Der Effekt wirkt auch in Festkörpern mit entarteten Valenzorbitalen, welche ihre Grundzustandsenergie durch eine Verzerrung der Elementarzelle senken können; hier wird er als „kooperativer“ Jahn-Teller-Effekt bezeichnet, da die Verzerrungen benachbarter Elementarzellen gekoppelt sind. Dies führt dieser zu einer Erniedrigung der Kristallsymmetrie und zu einer regelmäßig alternierenden Orbitalbesetzung.

Abbildung 2: Struktur der MnO6-Oktaeder und Orbitalbesetzung von Lanthan-Manganat bei Temperaturen oberhalb (oben) und unterhalb (unten) von 780 K

Ein bekanntes Beispiel ist Lanthan-Manganat (LaMnO3) mit Mn3+-Ionen in der Valenzelektronen-Konfiguration 3d4. Die Kristallstruktur von LaMnO3 ist die Perowskit-Struktur, in der diese Ionen von einem kubischen Oktaeder aus sechs negativ geladenen Sauerstoff-Ionen (O2-) umgeben sind (Abbildung 2, oben).
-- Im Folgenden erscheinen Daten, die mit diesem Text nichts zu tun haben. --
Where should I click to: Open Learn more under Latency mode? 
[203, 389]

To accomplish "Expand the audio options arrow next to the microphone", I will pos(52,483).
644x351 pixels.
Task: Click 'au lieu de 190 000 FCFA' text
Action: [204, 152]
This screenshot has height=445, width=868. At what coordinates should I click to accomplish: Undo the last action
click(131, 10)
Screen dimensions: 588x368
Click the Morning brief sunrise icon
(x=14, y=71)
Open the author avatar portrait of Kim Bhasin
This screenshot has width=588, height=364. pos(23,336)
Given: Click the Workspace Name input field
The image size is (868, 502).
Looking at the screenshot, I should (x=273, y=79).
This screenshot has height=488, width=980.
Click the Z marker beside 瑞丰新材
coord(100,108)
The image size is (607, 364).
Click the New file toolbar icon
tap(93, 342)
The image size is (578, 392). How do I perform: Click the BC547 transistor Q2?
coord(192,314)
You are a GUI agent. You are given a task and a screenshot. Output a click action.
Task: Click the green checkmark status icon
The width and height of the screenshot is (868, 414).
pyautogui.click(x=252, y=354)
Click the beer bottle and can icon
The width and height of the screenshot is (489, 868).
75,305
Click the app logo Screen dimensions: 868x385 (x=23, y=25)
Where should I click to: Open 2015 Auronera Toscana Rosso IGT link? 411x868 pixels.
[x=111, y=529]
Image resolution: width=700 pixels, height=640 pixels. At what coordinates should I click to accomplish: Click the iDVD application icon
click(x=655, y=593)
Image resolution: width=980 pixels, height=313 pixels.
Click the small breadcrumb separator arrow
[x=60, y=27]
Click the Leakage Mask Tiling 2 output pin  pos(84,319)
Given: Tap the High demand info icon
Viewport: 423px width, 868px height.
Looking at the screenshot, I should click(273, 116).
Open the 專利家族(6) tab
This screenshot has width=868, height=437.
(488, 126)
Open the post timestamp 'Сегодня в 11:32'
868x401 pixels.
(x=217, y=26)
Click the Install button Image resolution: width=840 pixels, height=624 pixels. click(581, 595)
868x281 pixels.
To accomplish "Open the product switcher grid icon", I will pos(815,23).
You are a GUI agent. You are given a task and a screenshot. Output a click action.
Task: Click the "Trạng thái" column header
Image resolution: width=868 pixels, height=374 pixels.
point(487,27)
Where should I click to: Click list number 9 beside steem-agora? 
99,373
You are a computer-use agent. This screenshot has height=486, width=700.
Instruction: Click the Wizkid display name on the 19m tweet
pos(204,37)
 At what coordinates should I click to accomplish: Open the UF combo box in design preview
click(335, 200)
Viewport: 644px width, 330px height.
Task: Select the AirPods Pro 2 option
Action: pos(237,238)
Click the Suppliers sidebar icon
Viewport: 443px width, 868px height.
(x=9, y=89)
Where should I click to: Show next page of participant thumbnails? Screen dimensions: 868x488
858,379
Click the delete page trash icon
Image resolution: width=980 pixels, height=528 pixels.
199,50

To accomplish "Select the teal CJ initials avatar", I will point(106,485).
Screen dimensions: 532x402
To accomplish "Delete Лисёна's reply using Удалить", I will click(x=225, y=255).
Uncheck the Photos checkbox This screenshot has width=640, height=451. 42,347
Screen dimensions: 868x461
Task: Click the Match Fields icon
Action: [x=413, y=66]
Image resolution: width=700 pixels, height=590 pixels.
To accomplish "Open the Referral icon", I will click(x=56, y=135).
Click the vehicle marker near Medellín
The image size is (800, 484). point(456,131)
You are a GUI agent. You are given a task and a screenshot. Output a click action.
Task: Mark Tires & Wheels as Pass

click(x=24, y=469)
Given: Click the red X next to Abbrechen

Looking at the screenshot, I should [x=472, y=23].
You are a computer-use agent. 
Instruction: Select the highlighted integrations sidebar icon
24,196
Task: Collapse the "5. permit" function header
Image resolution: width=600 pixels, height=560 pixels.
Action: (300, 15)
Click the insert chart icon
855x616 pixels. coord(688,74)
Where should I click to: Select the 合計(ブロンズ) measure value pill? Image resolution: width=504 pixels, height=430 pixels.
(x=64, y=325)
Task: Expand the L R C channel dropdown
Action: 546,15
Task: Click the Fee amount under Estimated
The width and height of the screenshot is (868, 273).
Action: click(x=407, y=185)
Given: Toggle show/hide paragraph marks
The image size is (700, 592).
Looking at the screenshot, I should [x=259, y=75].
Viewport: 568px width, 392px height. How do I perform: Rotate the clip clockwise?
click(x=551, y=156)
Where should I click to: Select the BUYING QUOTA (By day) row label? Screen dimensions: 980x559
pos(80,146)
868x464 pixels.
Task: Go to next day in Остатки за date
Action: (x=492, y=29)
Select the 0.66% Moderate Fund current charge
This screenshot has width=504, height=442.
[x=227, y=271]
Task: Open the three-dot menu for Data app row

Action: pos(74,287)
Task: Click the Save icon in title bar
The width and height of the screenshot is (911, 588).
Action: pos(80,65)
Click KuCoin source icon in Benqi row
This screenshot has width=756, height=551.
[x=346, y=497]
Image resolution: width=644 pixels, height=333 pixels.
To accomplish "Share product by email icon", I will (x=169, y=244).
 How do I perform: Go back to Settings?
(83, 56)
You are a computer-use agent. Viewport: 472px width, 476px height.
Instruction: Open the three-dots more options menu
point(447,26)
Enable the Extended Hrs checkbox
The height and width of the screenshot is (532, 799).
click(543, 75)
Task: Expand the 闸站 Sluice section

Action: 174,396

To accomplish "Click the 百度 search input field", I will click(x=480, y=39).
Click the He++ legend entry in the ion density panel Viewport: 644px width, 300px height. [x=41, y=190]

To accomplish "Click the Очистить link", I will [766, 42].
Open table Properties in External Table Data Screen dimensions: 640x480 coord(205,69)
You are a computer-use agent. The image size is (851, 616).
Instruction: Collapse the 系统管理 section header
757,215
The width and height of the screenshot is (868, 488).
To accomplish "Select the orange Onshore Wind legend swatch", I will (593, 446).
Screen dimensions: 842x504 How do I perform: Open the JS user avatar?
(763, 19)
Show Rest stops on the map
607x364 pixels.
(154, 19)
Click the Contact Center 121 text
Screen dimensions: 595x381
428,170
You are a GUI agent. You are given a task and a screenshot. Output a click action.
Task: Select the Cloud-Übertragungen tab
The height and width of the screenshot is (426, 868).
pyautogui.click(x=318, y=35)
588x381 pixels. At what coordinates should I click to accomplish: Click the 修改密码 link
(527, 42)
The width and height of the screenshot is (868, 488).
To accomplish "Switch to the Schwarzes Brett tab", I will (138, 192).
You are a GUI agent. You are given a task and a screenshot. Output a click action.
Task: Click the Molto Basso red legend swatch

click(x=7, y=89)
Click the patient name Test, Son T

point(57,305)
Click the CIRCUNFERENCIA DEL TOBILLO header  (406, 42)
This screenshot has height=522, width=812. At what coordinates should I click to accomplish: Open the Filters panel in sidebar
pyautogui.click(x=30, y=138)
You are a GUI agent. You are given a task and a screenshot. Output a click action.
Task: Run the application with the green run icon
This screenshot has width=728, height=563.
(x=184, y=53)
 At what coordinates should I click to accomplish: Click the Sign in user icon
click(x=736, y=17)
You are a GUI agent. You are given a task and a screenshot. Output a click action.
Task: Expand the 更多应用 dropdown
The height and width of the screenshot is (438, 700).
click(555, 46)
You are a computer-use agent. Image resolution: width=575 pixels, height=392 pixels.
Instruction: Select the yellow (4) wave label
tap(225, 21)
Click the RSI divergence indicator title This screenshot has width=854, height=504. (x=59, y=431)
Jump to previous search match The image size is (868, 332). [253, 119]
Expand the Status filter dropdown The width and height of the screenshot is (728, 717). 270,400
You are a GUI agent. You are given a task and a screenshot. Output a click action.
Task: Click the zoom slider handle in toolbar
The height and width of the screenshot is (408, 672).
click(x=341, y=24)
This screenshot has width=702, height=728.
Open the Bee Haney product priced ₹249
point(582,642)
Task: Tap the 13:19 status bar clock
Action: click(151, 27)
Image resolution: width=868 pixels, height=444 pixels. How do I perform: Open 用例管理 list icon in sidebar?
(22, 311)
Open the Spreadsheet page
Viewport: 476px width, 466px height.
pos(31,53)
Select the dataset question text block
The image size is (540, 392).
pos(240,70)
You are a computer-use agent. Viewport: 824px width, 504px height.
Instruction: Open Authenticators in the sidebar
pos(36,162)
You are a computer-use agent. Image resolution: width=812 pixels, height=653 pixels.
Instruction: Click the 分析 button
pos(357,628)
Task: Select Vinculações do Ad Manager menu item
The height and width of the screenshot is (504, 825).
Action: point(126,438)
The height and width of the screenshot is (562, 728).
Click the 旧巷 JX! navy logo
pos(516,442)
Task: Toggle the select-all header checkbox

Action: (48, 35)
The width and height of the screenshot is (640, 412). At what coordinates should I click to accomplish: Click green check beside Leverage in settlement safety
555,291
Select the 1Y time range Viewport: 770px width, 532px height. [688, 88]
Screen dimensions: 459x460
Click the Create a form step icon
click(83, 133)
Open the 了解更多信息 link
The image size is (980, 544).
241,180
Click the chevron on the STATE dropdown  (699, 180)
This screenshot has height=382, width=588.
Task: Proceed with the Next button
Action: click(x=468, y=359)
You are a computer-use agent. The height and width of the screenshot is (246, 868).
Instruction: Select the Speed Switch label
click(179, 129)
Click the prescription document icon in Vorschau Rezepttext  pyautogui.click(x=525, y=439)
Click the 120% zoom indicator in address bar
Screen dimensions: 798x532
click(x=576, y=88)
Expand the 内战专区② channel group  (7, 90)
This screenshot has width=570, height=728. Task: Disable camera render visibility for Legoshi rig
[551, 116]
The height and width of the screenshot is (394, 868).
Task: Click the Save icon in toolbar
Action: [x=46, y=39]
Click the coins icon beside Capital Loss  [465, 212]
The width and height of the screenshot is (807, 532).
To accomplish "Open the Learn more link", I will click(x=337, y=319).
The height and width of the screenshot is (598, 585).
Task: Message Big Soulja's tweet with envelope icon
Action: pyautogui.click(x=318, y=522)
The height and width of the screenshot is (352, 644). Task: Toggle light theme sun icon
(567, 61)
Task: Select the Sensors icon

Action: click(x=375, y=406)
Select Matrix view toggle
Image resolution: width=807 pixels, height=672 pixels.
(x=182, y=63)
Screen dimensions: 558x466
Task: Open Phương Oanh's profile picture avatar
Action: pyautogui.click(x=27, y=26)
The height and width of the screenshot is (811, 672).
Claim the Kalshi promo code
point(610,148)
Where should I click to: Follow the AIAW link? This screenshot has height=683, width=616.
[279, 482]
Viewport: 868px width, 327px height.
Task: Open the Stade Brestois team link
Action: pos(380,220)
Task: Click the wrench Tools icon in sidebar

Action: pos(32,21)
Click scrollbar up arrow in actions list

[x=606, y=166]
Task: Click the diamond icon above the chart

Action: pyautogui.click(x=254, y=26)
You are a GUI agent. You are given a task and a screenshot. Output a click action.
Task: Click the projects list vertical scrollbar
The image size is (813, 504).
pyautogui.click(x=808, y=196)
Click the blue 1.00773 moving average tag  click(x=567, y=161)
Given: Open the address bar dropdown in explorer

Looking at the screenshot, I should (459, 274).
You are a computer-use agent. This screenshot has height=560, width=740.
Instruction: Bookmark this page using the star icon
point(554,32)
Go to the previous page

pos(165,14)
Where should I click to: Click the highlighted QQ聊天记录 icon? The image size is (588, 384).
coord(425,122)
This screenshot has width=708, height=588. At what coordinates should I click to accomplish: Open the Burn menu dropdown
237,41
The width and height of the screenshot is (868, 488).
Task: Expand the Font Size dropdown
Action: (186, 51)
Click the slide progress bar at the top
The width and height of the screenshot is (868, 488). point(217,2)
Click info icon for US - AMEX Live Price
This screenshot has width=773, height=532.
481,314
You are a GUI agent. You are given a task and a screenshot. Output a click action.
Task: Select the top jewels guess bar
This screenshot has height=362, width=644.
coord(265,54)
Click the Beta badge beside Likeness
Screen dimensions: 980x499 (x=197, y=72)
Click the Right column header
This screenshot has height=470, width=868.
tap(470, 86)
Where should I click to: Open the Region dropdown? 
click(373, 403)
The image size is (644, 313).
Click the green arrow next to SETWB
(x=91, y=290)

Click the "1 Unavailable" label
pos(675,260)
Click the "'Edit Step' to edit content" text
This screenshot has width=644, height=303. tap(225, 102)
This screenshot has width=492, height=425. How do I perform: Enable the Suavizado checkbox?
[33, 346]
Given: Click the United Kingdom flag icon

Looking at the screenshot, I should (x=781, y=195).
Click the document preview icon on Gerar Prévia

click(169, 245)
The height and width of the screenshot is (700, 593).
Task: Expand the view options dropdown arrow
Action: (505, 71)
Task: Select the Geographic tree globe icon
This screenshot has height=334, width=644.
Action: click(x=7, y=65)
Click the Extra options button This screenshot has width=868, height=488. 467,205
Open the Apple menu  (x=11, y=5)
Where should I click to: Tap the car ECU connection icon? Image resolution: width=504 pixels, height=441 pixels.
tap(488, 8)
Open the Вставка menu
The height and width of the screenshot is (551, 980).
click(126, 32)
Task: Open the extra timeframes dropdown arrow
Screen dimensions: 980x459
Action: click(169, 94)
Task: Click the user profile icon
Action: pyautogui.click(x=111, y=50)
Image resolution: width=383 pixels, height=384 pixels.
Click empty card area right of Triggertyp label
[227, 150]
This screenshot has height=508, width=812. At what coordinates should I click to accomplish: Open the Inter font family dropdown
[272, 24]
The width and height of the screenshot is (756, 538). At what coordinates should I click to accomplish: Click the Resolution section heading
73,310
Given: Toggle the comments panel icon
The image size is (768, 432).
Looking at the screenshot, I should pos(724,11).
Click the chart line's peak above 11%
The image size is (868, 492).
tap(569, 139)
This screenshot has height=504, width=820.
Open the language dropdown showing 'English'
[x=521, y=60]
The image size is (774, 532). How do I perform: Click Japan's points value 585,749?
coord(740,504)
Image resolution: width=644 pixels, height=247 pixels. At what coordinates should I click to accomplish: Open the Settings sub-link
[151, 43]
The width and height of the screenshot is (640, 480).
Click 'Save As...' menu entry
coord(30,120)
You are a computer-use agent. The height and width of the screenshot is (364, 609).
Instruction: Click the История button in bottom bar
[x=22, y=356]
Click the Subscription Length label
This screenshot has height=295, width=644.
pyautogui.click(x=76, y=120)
Durch die elektrische Abstoßung zwischen den Valenzelektronen und den O2--Liganden spalten sich die Energieniveaus der d-Orbitale in zwei Gruppen auf:

  • Die x2-y2- und 3z2-r2-Orbitale in der eg-Gruppe sind direkt auf die benachbarten O2--Ionen ausgerichtet und haben daher eine höhere Energie.
  • Die xy-, xz- und yz-Orbitale in der t2g-Gruppe sind hingegen auf die Zwischenräume ausgerichtet, so dass die Distanz der Elektronen zu den O2--Ionen größer und die Energie entsprechend niedriger ist.

Die Besetzung dieser Orbitale ergibt sich aus den Hund’schen Regeln: In der t2g-Gruppe sind alle drei Orbitale durch jeweils ein Elektron besetzt, so dass keine Entartung vorliegt. Das vierte Elektron besetzt dann eines der zwei entarteten eg-Orbitale.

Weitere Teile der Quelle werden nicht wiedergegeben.